JAY: What does the United States want in all this? Don’t they want a certain amount of stability? And don’t they want a euro zone that stays together? Or do they have anything to gain from its breakup?
GHOSH: I don’t think they have too much to lose from the breakup. I think that what the United States would want is a depreciation of the dollar, a sort of gentle depreciation, rather than a sharp one, which will make US exports competitive, reduce the US trade deficit, and all that. So I don’t think—the US would be quite happy with this situation, with the German currency, whatever it is, is appreciating relative to the US.
JAY: And how serious is it? I mean, you’re talking about the possible breakup of the euro zone. I mean, is that a real thing that we could be seeing in the short-term?
GHOSH: I would have said that it’s politically not possible, because my own feeling was that there is politically so much at stake that they’re not going to let this happen, they’re going to provide the resources. What is a surprise to me is how they’re still not doing that. And the bond markets have realized this. Just today there was a major attack on the Greek debt, you know, the Greek bond market. And that’s because the private markets are saying, well, wait a minute. You know, I mean, Brussels is not helping. Germany is not providing the resources that will actually ensure that Greece can repay it and meet its obligations. That’s unexpected. I think that, you know, the extent of political commitment, which is absolutely necessary to keep a currency union ongoing, if that’s not there, then anything can happen.
JAY: Now, a lot of people, as I said in the beginning, were predicting the demise of the US dollar, and there’s still a lot of talk about the fact that the stimulus money in the US has been kind of covering up some of the great underlying problems, that a lot of the big banking institutions are hiding the real losses on their books. One of the economists, Bill Black, said it’s like—when I asked him what’s another shoe to drop, he said it’s more like Imelda Marcos’s closet after an earthquake is what’s about to come. And how might that all affect the US dollar? Or do we still see, as crisis deepens, people run to the dollar?
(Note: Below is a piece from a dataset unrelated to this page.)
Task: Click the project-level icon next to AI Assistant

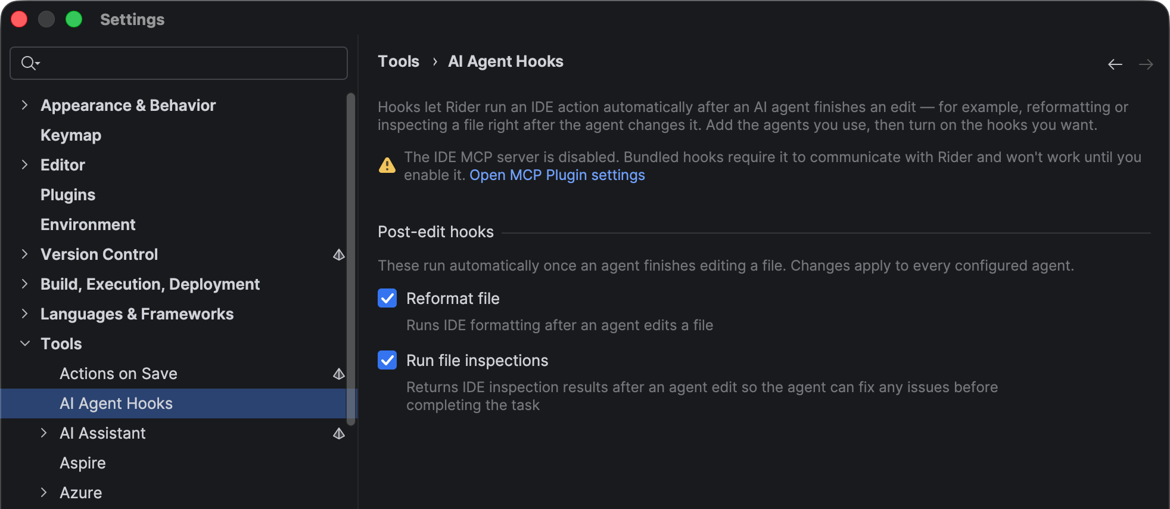Action: pyautogui.click(x=339, y=434)
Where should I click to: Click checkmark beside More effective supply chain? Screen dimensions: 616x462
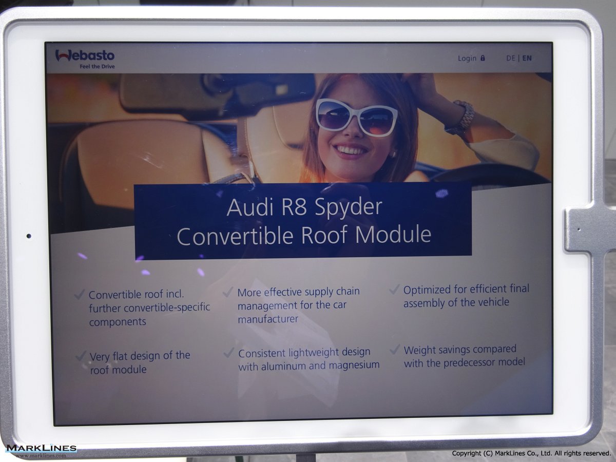228,293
GHOSH: Yes. You know, unfortunately there’s no alternative. I think that’s the issue. To talk about creating the SDR as an alternative for holding reserves is really—I mean, it’s not a resolution. Because money is all about power, international money is about international power. It’s true that US economic power is waning, US political power is waning, but it is still the only power available. And so globally really there is no choice, there’s no alternative to the dollar as the reserve currency, which is why countries will keep on holding it.
JAY: Which is, again, good for the speculators, because they know in the end the US dollar will always be there, where they can keep playing little games as things go up and down and they create these herds marching in various directions.
GHOSH: Well, when I say "always be there," that’s not true, either, because, you know, historically we look at it, I mean, there was a period when pound sterling was the top currency and everybody just had to hold pound sterling. In the Bretton Woods, the US dollar was the top currency and everyone held it. But then in the ’70s there was some genuine period of uncertainty where you just didn’t know. It could have been some other currency that came up. It didn’t. We were back again with the dollar by the ’80s and ’90s as the major international reserve. But I think we’re entering another period of flux. We’re entering a transition period in which, yes, the dollar will remain dominant, but its future is not as clear as it was.
JAY: Thanks for joining us, Jayati.
GHOSH: Thank you.
JAY: And thank you for joining us on The Real News Network.